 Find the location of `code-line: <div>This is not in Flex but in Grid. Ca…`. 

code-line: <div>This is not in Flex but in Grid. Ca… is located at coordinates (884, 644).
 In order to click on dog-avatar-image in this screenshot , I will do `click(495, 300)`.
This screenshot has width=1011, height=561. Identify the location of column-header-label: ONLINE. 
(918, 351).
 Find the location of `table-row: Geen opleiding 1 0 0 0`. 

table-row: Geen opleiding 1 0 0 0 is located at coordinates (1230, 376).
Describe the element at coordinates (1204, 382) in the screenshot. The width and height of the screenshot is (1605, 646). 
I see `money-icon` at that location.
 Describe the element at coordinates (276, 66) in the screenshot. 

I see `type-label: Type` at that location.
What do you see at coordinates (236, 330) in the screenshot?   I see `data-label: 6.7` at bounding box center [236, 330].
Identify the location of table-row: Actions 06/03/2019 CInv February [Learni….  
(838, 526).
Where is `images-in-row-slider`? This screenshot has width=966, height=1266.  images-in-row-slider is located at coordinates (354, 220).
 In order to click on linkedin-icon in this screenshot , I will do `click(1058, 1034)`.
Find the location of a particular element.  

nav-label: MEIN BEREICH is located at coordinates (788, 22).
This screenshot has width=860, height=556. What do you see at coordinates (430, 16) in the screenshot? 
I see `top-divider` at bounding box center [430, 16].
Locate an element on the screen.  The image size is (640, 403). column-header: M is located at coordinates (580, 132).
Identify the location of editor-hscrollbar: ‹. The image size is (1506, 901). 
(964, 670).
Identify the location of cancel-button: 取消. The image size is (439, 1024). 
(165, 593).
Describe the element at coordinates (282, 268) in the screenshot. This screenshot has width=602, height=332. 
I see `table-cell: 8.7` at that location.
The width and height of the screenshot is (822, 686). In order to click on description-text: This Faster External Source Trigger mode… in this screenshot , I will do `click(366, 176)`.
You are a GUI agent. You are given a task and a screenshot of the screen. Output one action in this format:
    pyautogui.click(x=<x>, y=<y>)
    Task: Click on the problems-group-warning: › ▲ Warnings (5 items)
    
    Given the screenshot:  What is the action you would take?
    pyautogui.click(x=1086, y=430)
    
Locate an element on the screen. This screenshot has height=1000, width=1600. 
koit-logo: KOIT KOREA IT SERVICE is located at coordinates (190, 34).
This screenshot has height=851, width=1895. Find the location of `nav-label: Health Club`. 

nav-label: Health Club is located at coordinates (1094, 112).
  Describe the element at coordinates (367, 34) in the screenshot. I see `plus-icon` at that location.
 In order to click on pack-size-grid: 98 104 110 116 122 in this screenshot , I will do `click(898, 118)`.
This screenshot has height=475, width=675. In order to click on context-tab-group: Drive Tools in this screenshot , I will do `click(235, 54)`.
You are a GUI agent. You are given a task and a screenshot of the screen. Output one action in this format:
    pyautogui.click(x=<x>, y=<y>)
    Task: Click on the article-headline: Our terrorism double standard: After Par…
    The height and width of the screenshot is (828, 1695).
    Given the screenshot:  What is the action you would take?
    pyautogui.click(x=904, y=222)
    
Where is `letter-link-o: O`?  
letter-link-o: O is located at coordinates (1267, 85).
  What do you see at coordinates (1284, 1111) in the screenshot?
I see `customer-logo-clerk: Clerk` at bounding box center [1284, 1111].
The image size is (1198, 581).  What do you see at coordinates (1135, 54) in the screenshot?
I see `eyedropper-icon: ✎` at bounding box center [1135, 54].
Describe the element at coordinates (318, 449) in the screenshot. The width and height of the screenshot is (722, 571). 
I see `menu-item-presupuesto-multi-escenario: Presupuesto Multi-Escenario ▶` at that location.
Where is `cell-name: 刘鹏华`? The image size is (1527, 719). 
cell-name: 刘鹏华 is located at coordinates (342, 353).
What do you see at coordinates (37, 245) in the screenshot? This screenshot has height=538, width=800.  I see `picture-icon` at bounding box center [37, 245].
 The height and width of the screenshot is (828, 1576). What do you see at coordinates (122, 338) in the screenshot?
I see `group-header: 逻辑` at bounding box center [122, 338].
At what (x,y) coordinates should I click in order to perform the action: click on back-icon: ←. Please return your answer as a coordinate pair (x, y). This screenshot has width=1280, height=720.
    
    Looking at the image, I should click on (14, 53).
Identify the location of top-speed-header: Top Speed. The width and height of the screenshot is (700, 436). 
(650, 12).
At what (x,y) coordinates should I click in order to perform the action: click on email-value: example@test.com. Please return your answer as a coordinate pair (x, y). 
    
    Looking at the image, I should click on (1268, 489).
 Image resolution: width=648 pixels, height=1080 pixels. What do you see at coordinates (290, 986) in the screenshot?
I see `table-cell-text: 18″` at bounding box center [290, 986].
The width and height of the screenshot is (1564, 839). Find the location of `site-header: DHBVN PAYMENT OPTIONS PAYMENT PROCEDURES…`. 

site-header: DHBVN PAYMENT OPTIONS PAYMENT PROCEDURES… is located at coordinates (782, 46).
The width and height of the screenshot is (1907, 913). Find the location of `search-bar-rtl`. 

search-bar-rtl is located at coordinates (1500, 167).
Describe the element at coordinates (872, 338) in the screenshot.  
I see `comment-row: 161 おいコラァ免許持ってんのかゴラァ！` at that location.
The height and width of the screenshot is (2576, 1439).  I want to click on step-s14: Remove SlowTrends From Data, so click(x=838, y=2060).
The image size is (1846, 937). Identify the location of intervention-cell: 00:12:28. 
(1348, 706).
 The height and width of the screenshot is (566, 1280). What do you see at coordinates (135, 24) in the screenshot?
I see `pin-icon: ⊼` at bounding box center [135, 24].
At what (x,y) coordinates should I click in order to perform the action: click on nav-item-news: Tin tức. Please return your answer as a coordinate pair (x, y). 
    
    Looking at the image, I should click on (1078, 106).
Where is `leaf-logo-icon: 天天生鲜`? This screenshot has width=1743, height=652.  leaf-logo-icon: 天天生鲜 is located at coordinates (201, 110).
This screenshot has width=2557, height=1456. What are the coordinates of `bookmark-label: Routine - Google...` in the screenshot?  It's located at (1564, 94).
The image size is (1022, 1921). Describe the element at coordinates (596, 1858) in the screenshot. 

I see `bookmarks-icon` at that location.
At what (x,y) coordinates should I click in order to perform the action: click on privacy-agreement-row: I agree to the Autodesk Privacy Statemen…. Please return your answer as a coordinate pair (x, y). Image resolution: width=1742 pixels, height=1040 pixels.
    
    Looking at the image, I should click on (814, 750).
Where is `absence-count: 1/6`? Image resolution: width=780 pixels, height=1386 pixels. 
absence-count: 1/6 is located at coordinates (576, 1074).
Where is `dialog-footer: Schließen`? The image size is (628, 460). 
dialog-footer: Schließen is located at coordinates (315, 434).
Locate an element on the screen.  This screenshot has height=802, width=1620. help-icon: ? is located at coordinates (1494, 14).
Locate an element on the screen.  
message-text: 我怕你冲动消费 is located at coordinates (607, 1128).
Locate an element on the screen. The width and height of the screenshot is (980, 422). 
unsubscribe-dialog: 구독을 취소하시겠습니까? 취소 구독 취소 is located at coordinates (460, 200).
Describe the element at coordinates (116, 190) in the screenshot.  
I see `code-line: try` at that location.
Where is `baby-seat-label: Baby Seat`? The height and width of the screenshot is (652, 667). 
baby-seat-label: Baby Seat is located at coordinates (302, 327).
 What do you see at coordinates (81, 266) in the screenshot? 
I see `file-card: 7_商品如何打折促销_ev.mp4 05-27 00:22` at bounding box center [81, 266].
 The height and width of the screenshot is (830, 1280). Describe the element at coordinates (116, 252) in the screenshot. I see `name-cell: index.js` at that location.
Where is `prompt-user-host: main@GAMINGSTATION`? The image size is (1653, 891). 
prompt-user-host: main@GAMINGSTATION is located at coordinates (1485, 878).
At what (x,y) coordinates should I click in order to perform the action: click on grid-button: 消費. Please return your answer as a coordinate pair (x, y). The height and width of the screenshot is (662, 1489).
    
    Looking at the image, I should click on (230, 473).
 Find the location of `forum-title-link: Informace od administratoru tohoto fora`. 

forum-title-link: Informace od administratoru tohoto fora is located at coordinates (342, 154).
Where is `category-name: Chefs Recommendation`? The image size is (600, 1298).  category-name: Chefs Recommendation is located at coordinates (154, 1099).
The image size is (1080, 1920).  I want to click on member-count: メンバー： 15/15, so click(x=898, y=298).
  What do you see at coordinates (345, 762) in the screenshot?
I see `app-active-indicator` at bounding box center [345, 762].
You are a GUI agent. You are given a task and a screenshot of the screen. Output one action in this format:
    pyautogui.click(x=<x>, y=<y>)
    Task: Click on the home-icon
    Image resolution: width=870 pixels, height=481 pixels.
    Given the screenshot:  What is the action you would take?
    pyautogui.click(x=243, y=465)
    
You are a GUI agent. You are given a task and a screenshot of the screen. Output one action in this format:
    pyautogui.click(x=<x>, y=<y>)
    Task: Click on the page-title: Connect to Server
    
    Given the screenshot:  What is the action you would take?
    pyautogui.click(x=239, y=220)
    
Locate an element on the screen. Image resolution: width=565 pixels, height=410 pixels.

________________________

◆ What the task asks
Copy the listing word for word from the line containing "Identify the location of top-speed-header: Top" to the line containing "center [290, 986].", including both of those lines.

◆ Task answer
Identify the location of top-speed-header: Top Speed. The width and height of the screenshot is (700, 436). 
(650, 12).
At what (x,y) coordinates should I click in order to perform the action: click on email-value: example@test.com. Please return your answer as a coordinate pair (x, y). 
    
    Looking at the image, I should click on (1268, 489).
 Image resolution: width=648 pixels, height=1080 pixels. What do you see at coordinates (290, 986) in the screenshot?
I see `table-cell-text: 18″` at bounding box center [290, 986].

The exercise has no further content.